» **Written instruction 1**: In the heat pump passage, what was partially blocking the airflow at the return air grille?
» **Written instruction 2**: Summarize the heat pump passage in two sentences.
» **Written instruction 3**: Transcribe the part of the heat pump passage between "Tim tried to" and "blocking the airflow.", inclusive.

» **Source extract**:
They entered the first apartment to check the indoor unit of the heat pump. It happened to be the indoor unit for unit number one, the unit that was observed to have a sweating compressor. Tim opened the closet door to the indoor unit and said, “Wow, listen to that air noise. It is whistling. This is not right.”

Bob said, “Remove the fan compartment door.”

Tim tried to open the door and said, “It is very hard to move. Should I use a screwdriver to pry it open?”

Bob said, “No, shut off the breaker and try to open it again.”

Tim turned off the breaker, tried again, and said, “It is easy now. What is going on?”

Bob said, “The whistling sound was a dead giveaway to a restriction in the return air system. Either the filter, which is in a filter grille, is stopped up or some other restriction is happening. Let’s look at the return air grille.”

They had to look around to find the return air grille. When they found it, it was behind a table that had a large table cloth draping over the side. The table cloth was being pulled into the surface of the grille, partially blocking the airflow.

Tim said, “Boy, that is really a blockage. What’s next?” (See Figure 1 for examples of some typical duct blockage problems.)

Bob said, “Sometimes it is a simple fix. Let’s pull the table away from the grille and check the filter.”

» **Source data**:
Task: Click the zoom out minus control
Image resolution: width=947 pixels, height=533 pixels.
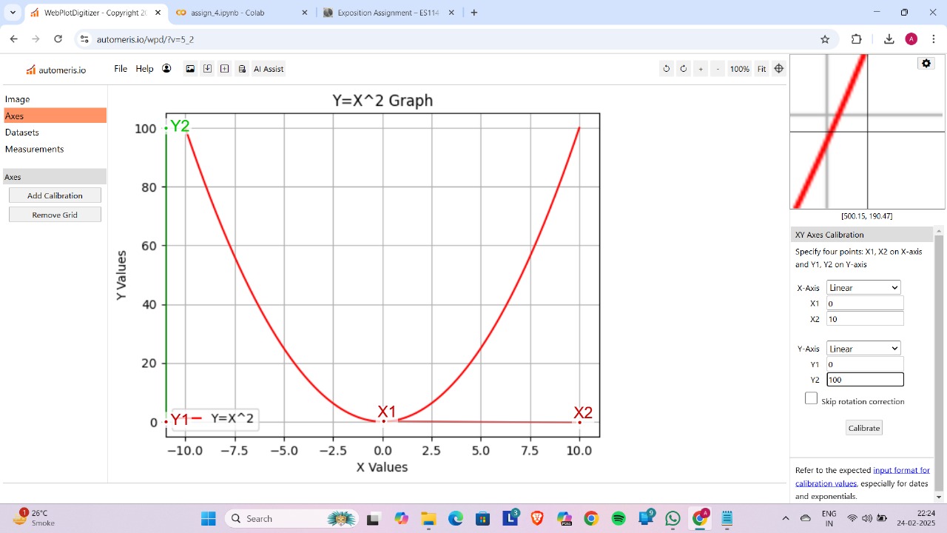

» **Task answer 1**: A large table cloth draping over the side of a table was being pulled into the surface of the grille.

» **Task answer 2**: While checking the indoor unit for unit number one, Tim heard a whistling air noise and found the fan compartment door hard to open until the breaker was shut off. Bob explained that the whistling pointed to a restriction in the return air system, and they found the return air grille partly blocked by a table cloth being pulled into it, so Bob proposed pulling the table away and checking the filter.

» **Task answer 3**:
Tim tried to open the door and said, “It is very hard to move. Should I use a screwdriver to pry it open?”

Bob said, “No, shut off the breaker and try to open it again.”

Tim turned off the breaker, tried again, and said, “It is easy now. What is going on?”

Bob said, “The whistling sound was a dead giveaway to a restriction in the return air system. Either the filter, which is in a filter grille, is stopped up or some other restriction is happening. Let’s look at the return air grille.”

They had to look around to find the return air grille. When they found it, it was behind a table that had a large table cloth draping over the side. The table cloth was being pulled into the surface of the grille, partially blocking the airflow.